The principle that the perceived morality of a person’s actions sometimes depends on luck or chance.
Kant sought to make morality as pure and disconnected as possible from the vagaries of circumstance and individual personality. Whether an action is right or wrong was to depend solely on the principle of action that lay behind it, and in particular on whether the agent could regard that principle as one that everyone ought to follow in all possible circumstances. Professor Williams ingeniously showed how hard it is for any such insular conception of morality to survive contact with the messiness of real life. He coined the term "moral luck" to mark a fact that is incomprehensible to Kantians, but which—once he had highlighted it—came to seem undeniable: that whether or not a person's behaviour emerges as good or bad can sometimes depend on pure chance. Soldiers know that a man can become a hero partly by accident. The ancient tragedians knew that he could be undone by fate, which comes to much the same thing.
—"Bernard Williams," The Economist, June 28, 2003
I was bicycling down the main street in Oxford and getting ready to turn right. (This was England, where a right turn is a left turn.) In a hurry, I gave only a quick look back before pulling away from the curb. I didn't see the cyclist behind me, crashed into him, and sent him sprawling into the roadway.
The cyclist was lucky. If there had been a car coming he would have been killed, but there wasn't. He brushed off his clothes, accepted my apology, and continued down the street.
I too was lucky. If there had been a car coming I would have been guilty of carelessly killing someone, a serious moral wrong. As it was, I had been only harmlessly negligent - nothing to be proud of, but no great sin.
But wait. How can luck have the second effect? How can fortune affect the wrongness of what I did? ...
Consider a feature of our legal system: it punishes attempted crimes less severely than successful ones.
This might make sense if the law's purpose were just to prevent crimes.

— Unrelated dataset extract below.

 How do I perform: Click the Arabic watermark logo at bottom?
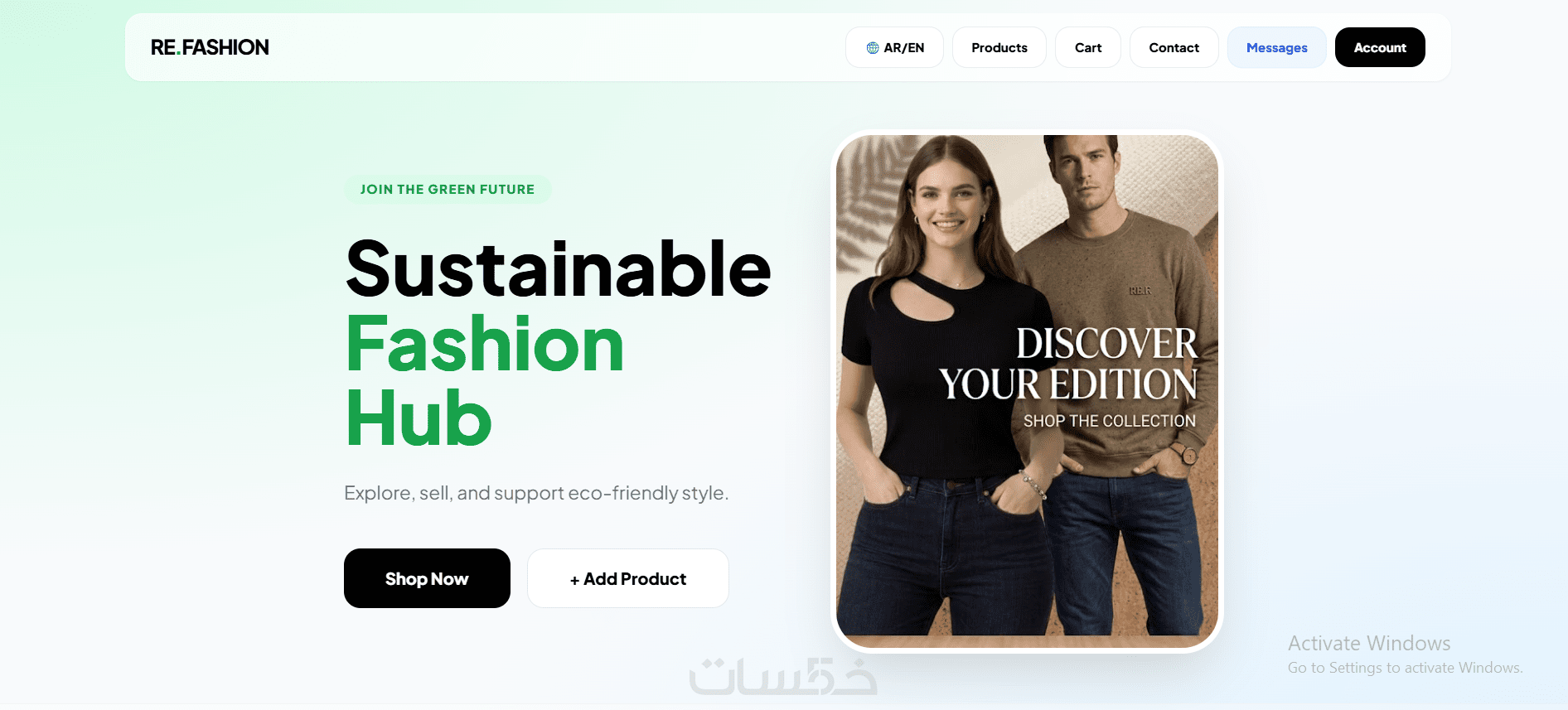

Stiffer penalties for successful crimes dissuade people who've already tried a crime unsuccessfully from trying it again. But if punishment is a response to guilt, the law is puzzling: why should a gunman be thought less guilty if his victim wore a bullet-proof vest?
We believe, it seems in "moral luck," in luck that affects not only what happens but the moral quality of what we do.
—Thomas Hurka, "Questions of principle," The Globe and Mail, April 10, 1990
—Bernard Williams, "Moral Luck," The Aristotelian Society Supplementary Volume 1, 1976
The "Professor Williams" mentioned in the above citation is the English moral philosopher Bernard Williams, who died last month.